Vital to a comfortable environment is a breathable roof. This provides a surface, close to the head when standing, that does not reflect heat or importantly sound. A solid or impermeable roof makes an uncomfortable space where heat and sound is reflected back. A good acoustic profile provides a comfortable, non claustrophobic atmosphere. A 50 micron mesh was found to provide a balance between keeping the majority of particles in, whilst making the difference between a pleasant and an unacceptable living space.
Phillips said: “Designers have a responsibility to understand and translate these less tangible but absolutely critical aspects of a product’s design. The trials revealed that of the patients in the same ward, those who were not in a TSR, frequently actually requested to be in one.”
But were the walls needed?
During the process of designing the TSR, the question was asked, could this infection control capability be achieved without solid walls? A portable air curtain could provide a degree of infectious particle containment in an easy to move and install package, and claustrophobia of patient would be minimised. So Renfrew started to work on a design.
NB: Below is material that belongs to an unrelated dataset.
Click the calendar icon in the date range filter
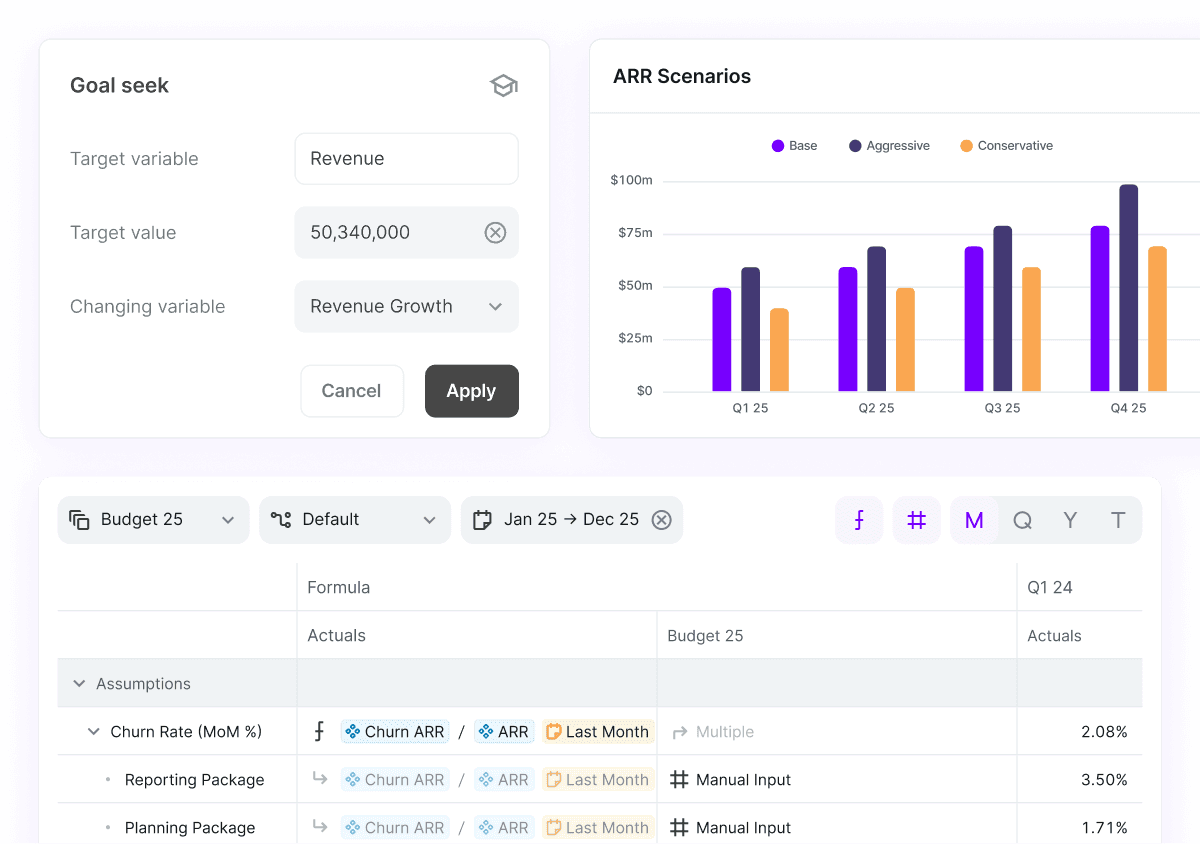 [x=483, y=519]
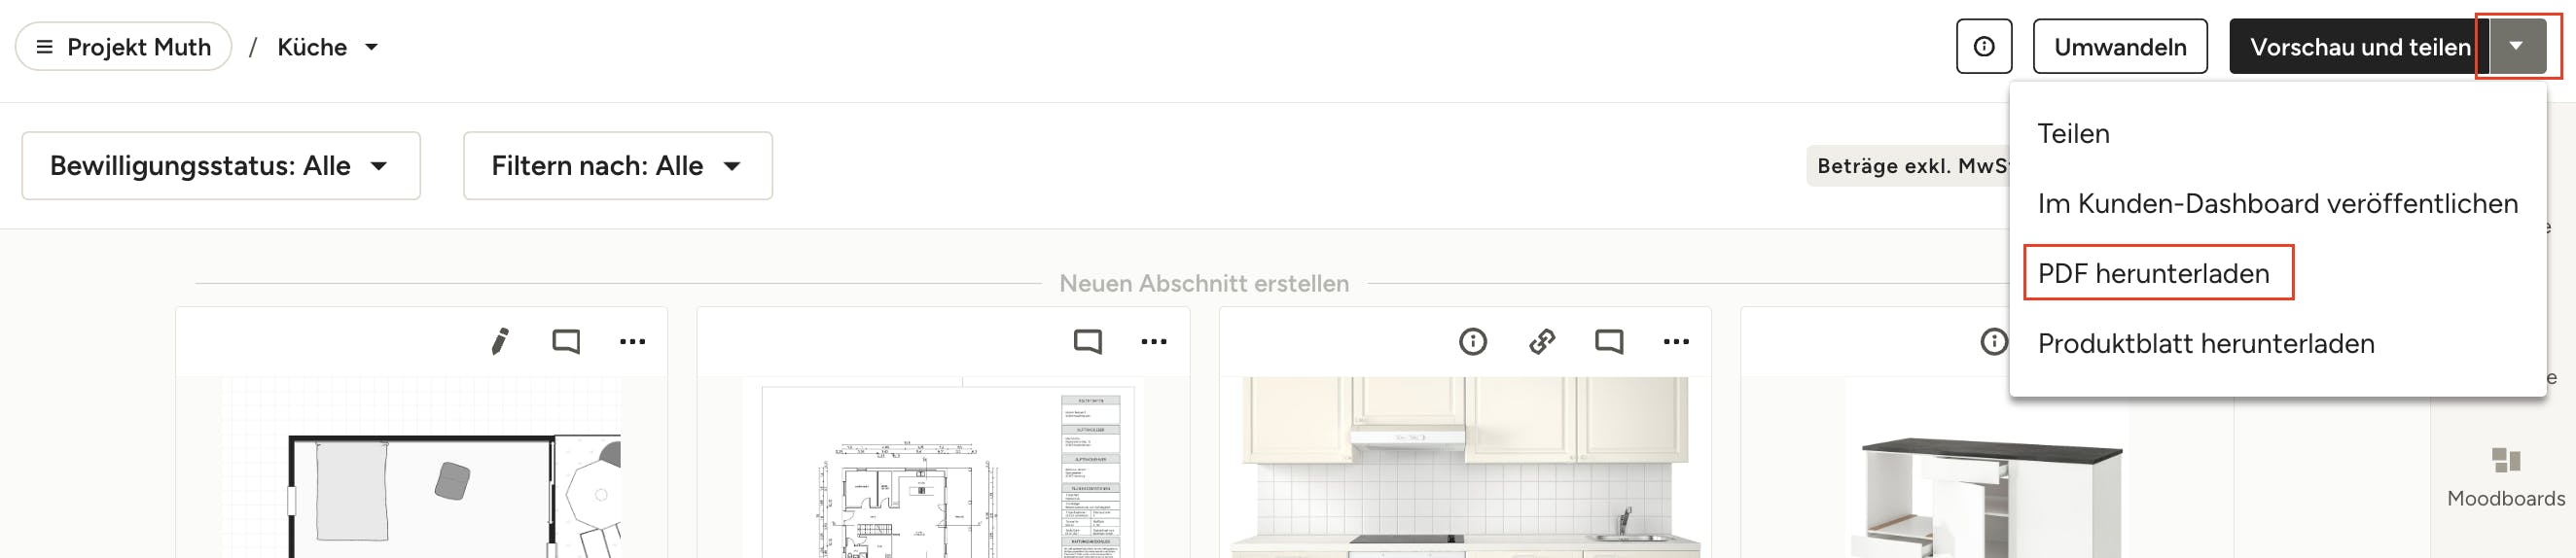The height and width of the screenshot is (558, 2576).
Task: Expand the Bewilligungsstatus filter dropdown
Action: click(221, 166)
CFD was again the main tool in the design team’s armoury at this stage as Phillips explained: “By entraining downward airflow from overhead air blades, and evacuating at a higher volume (slower speed) under the bed, we could remove the particles. Gravity generally overcomes the weak lift provided by convection currents. The CFD predicted a very low percentage of escaped particles (in the range 2 to 300 microns) would be possible.”
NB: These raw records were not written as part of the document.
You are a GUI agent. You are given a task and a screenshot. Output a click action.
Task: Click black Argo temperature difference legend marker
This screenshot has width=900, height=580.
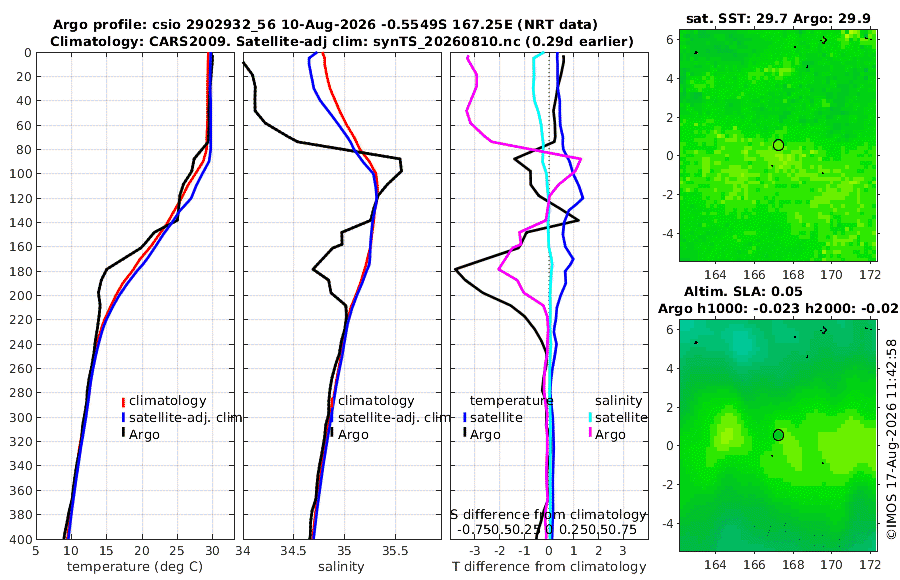pos(464,434)
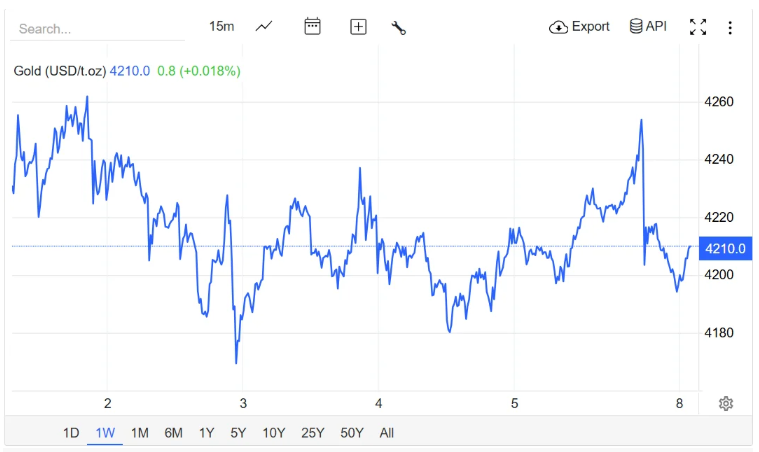Choose the 25Y time range
The width and height of the screenshot is (759, 452).
pos(313,433)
A quiet air stream is output from the over head unit, directed to pass around the bed, enveloping the patient bed area, and extracted under the bed. The air is cleaned via UV and other systems under development, and either exhausted outside the ward or building or recirculated.
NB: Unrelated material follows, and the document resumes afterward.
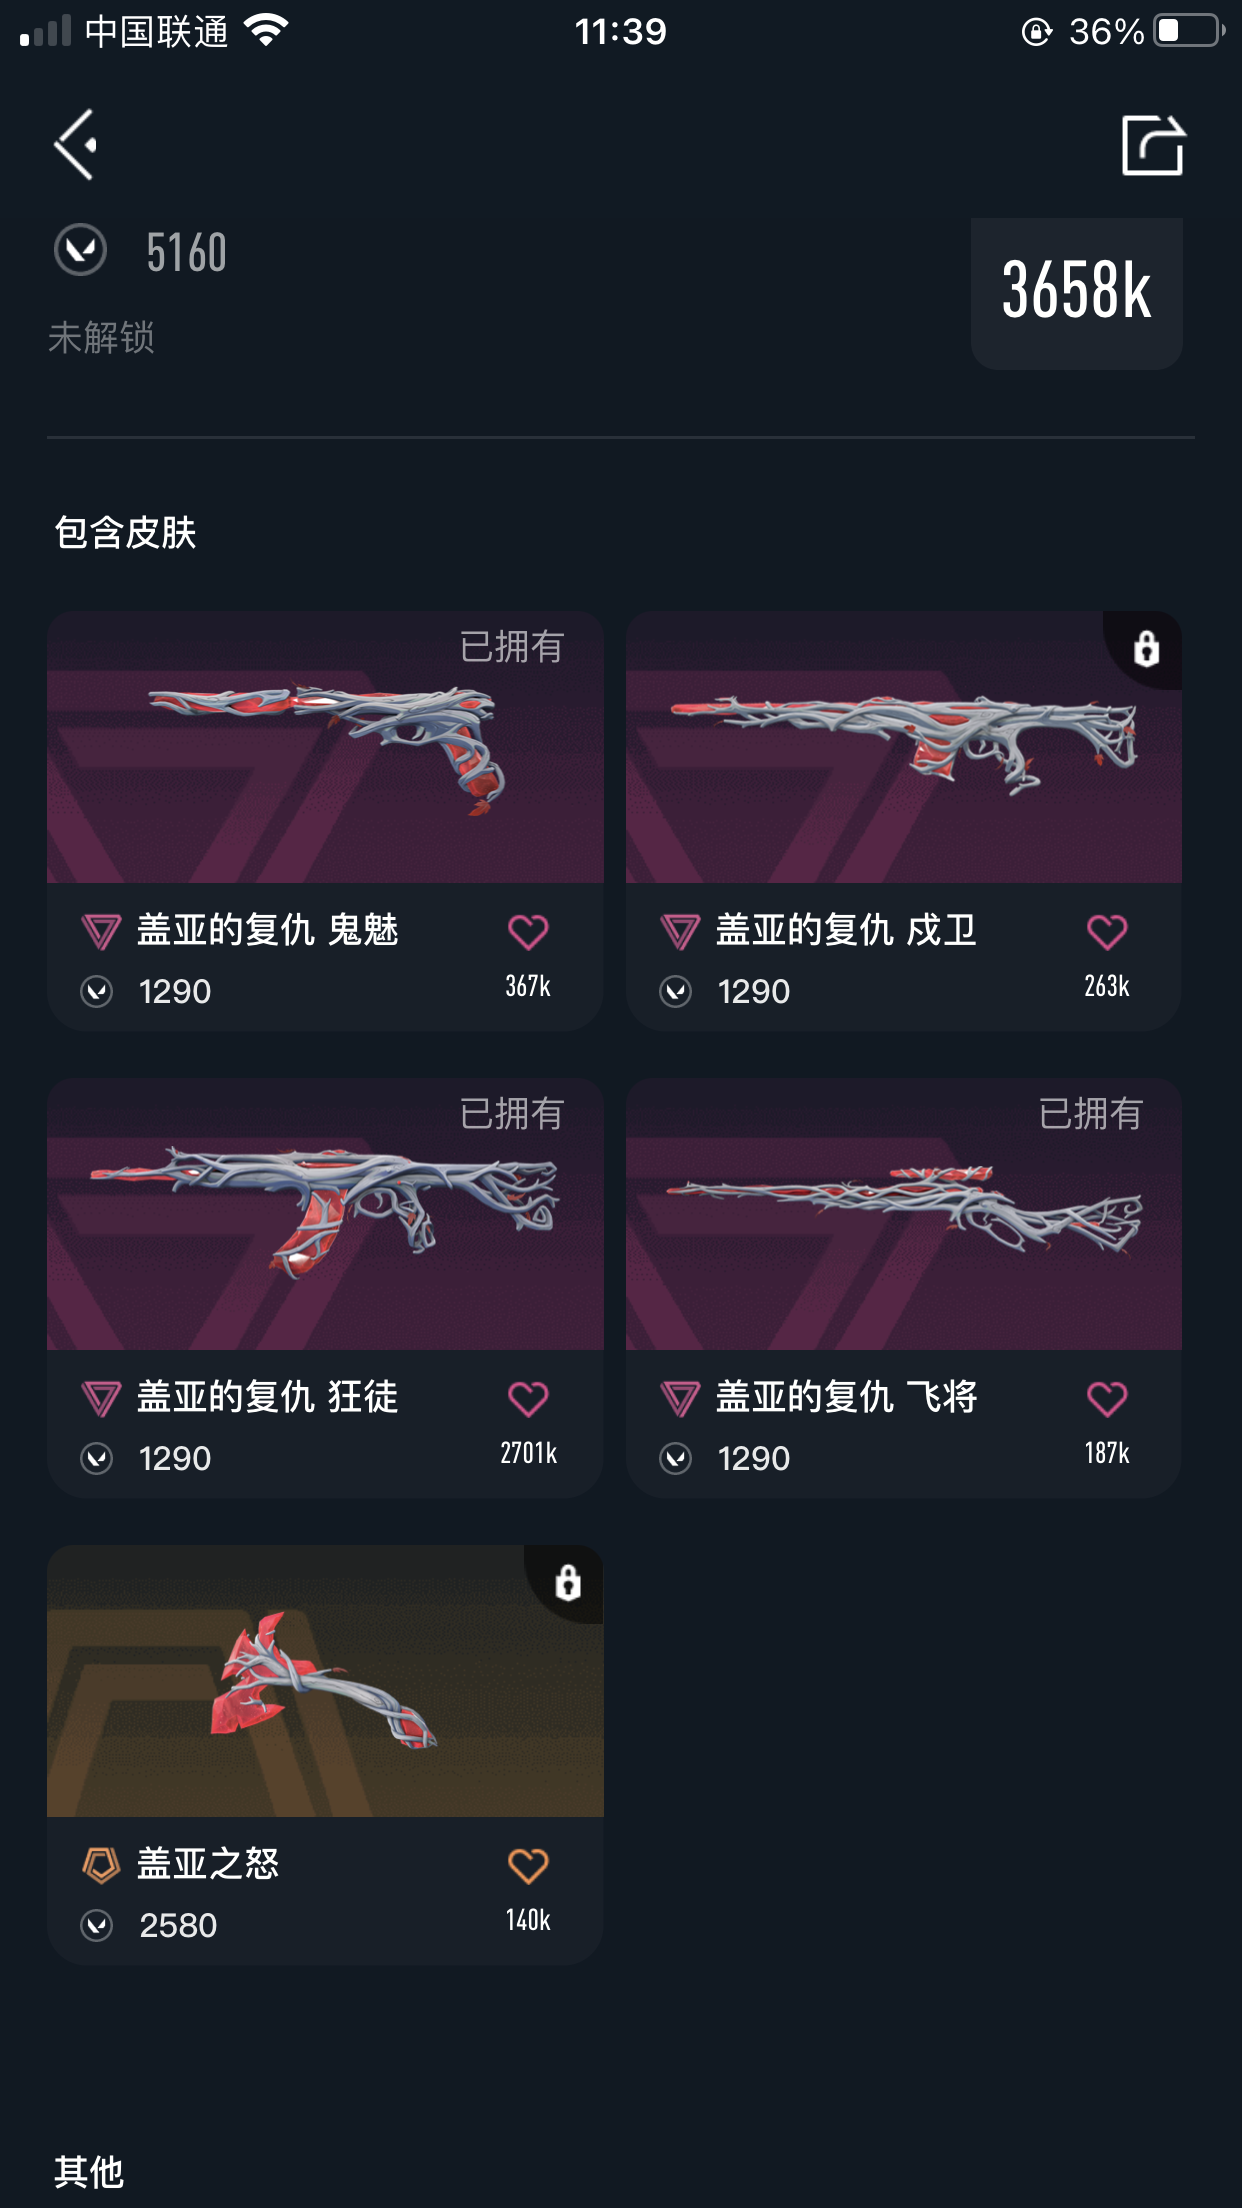Tap the lock icon on 盖亚之怒 card

(x=568, y=1583)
Despite the critical role played by CFD, old fashioned hands-on engineering still has its place. Phillips said: “At RG we like to build things quickly and see what happens. We reckon often more can be learned, faster and possibly cheaper, by building quick card and tape mock ups with and having a play. The variables can be the same as with CFD, probably modified more rapidly, and the benefit of observing something not predicted can be very valuable.”
A finished representative model was then produced to make first assessments for acceptability with patients and nursing staff in perception studies. This model was on display in the Innovation Zone at Engineering Design Show in October 2015.
“Patient perception is all important,” said Phillips. “Creating a positive environment from a potentially negative one can make innovations acceptable. Our approach is where possible to make a product desirable, especially in circumstances where the environment might otherwise be seen in a negative or frightening light. By trying to evoke something of the quality of business class interiors, with built in entertainment, patient info system, personal lighting in a stylish design, with airflow designed to be gentle and quiet, the air curtain can be accepted much more readily by patients.”
But given the rise of the HCAIs, such outbreaks as the recent Ebola, and our seeming inability to be prepared for them, are developments in containment such as the TSR and the overbed airflow enough? Phillips responded: “Urgency creates action. So in a sense, yes, panic, we should do something about it. AMR is leading to a potentially disastrous situation - it's not an exaggeration. So it is time for action and it can't be on the shoulders of engineers alone. But I think working together, although it sounds trite, true collaboration brings good results.”
This article is based on Mike Phillips’ presentation at the Engineering Design Show 2015.